“My sister found me today. She told me you are a lie. She told me you are hiding. That you use me—my darkness—to keep yourself in the shadows. Tell me the truth. Who are you? And why are you in this hut with a woman you were paid to take away?”
She heard him move. Not away from her, but toward her. He knelt at her feet, his knees hitting the packed dirt with a dull thud. He took her hands in his. They were shaking.
“I was a physician,” he whispered.
Zainab pulled back, but he held on.
“In the city, years ago, there was an outbreak. A fever. I was young, arrogant. I thought I could cure everyone. I worked until I was delirious. I made a mistake, Zainab. A calculation error in a tincture. I didn’t kill a stranger. I killed the daughter of the provincial governor. A girl no older than you.”
Zainab felt the air leave the room.
“They didn’t just strip me of my title,” Yusha continued, his voice cracking. “They burned my home.
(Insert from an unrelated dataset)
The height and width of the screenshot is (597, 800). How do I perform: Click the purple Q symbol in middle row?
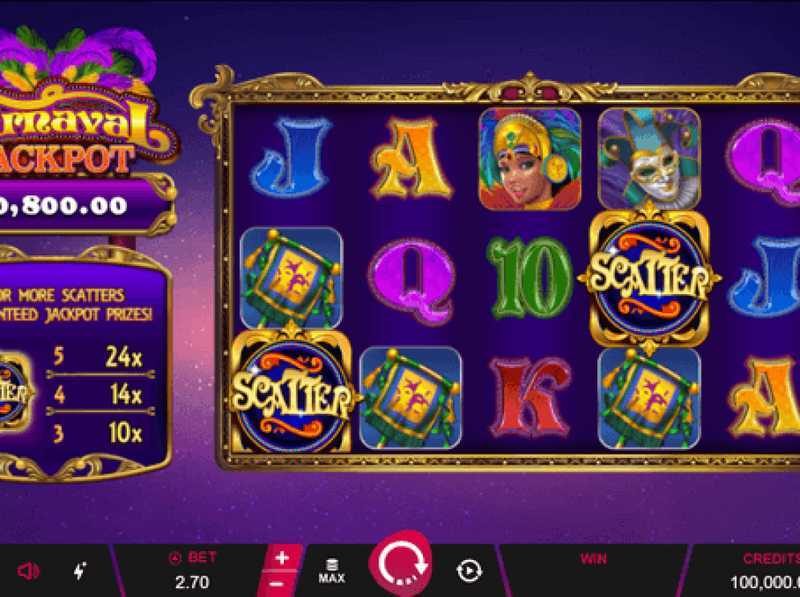(x=411, y=281)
They declared me dead to the world. I became a beggar because it was the only way to disappear. I went to the mosque to find a way to die slowly. But then, your father came. He spoke of a daughter who was ‘useless.’ A daughter who was a ‘curse.’”
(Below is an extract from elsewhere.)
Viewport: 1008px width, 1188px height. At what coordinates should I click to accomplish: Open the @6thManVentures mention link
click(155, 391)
He pressed her hands to his face. She felt the wetness of tears—not hers, but his.
“I didn’t take you because I was paid, Zainab. I took you because when he described you, I realized we were the same. We were both ghosts. I thought… I thought if I could protect you, if I could make you see the world through my words, maybe I could earn my soul back. But then I fell in love with the ghost. And that was never part of the plan.”